Wednesday, July 16, 2008

Technically Nonpersuasive

As a proposal manager, I've been fortunate to enjoy some notable success over the years. My win rate is 75%. One of my key strategies: I rewrite most of what I get from other team members.

Why? Well, few of you would disagree that technical professionals often lack strong writing skills. So I improve grammar, sentence structure, clarity, and organization. But more importantly, most technical professionals don't know how to write persuasively. In fact, they've been taught how not to.

There are fundamental differences between traditional technical communication and persuasive communication:

  • Technical communication is supposed to be objective and impersonal. Just the facts, ma'am. But persuasive communication must connect at the personal level. Points of differentiation are typically subjective (don't fall for the myth that the selection process is really objective).
  • Technical communication primarily evokes an intellectual response, by design. Persuasion, however, is powered primarily by an emotional response.
  • Technical communication stresses the features of a design, solution, or qualification. Persuasive communication emphasizes the benefits to the client.
  • Technical communication is information-driven--the more data and facts, the better. But persuasion usually turns on only a few points of differentiation. The key is focusing your proposal on those few key points.

The problem is most technical professionals write proposals like a technical report rather than the sales document it is. They avoid personal language, keep opinions to themselves, provide more detail than the client cares to read, obscure the main selling points. It is the human spirit that inspires and persuades, and there is precious little of it evident in the typical A/E proposal. So my advice for writing better proposals would include this unconventional wisdom: Let your hair down a little and let your humanity show.

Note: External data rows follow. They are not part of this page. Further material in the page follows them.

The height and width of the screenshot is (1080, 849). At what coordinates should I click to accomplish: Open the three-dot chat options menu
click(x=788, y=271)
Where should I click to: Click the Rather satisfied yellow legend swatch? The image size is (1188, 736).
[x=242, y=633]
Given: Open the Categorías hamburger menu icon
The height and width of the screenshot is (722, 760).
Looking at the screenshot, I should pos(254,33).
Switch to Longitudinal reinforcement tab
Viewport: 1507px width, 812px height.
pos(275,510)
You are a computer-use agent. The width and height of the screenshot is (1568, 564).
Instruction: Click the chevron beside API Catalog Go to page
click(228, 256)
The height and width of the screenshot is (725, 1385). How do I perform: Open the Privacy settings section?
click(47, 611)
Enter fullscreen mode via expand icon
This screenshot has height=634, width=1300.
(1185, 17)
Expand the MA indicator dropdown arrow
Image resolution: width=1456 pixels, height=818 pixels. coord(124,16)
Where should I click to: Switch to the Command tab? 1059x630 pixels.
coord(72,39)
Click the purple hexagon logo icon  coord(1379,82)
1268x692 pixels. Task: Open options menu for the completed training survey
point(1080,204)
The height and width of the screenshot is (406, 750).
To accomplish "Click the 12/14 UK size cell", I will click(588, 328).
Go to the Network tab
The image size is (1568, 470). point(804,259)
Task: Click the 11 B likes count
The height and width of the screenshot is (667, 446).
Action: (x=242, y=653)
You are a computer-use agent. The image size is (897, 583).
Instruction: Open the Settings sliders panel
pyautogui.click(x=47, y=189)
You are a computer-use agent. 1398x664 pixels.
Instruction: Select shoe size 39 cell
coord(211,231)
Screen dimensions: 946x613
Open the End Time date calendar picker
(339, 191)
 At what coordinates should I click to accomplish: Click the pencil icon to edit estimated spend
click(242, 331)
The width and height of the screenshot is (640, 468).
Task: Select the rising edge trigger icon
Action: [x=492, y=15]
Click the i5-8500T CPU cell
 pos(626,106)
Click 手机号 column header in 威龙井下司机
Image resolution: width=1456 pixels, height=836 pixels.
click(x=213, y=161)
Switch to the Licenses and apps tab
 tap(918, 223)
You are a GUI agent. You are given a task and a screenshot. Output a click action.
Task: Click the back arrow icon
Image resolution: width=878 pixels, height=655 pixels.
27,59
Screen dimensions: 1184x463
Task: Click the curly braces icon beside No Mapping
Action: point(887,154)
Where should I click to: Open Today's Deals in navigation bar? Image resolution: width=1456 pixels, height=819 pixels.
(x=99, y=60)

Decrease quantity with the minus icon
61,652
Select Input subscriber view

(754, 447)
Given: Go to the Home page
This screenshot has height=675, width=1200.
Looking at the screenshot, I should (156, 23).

One final point: A common theme in the literature for professional service providers is to aspire to become a trusted advisor rather than just another expert. The difference should be reflected in our proposals (and presentations and sales calls). Advisors connect at a personal level, share their opinions, focus on what really matters to the client, and communicate their value proposition clearly. Experts, well, write proposals like we do. Have you noticed that expertise is becoming a commodity?